The AS-25K is an Argentine air-to-surface missile (ASM) under development by the CITEFA (Instituto de Investigaciones Científicas y Técnicas de las FFAA - Armed Forces Scientific and Technical Research Institute) in two versions: air-to-sea and air-to-land. The main user is the COAN (COmando Aviación Naval – Naval Aviation Command) of the Argentine Navy.

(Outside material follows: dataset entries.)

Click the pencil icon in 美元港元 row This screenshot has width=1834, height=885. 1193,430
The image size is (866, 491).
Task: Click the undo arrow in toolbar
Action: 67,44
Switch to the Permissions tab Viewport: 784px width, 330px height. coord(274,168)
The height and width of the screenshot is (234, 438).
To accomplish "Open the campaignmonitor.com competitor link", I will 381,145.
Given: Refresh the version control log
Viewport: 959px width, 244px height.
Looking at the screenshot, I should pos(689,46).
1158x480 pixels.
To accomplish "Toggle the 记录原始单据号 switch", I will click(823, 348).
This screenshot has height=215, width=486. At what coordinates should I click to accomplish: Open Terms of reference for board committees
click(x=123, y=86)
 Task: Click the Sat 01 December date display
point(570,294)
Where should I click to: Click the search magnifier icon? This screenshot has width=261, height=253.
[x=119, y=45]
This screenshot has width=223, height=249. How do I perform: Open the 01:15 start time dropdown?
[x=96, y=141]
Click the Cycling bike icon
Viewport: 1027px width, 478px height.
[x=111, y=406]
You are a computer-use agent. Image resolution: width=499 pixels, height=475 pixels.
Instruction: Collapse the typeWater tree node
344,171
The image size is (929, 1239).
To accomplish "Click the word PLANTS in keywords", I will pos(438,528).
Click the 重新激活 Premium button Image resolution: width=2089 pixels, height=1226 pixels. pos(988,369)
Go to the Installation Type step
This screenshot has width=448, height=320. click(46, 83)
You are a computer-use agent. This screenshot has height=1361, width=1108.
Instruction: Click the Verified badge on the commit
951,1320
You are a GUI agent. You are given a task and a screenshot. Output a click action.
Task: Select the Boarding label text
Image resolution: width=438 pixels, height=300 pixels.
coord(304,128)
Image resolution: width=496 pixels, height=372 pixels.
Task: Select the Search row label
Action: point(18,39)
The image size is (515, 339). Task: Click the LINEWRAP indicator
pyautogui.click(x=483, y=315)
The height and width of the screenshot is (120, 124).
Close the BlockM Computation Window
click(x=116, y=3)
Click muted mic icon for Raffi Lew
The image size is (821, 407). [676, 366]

It is propelled by a booster rocket and a solid propergol sustainer rocket, with a range of 25 km at a speed of Mach-2. Its total weight is less than 240 kg, and its warhead is composed by approximately 60 kg of Hexolite 50.50.

Variants
Four variants are being considered, differing basically in the guidance system:
 AS-25K-RC – Radio Commanded
 AS-25K-IR – Passive Infra-Red
 AS-25K-LS – Laser
 AS-25K-TV – Television

It has been reported that the IR version is already developed and ready for testing. Work is being done in a laser guidance system for the LS version. Research for the TV version is being commenced.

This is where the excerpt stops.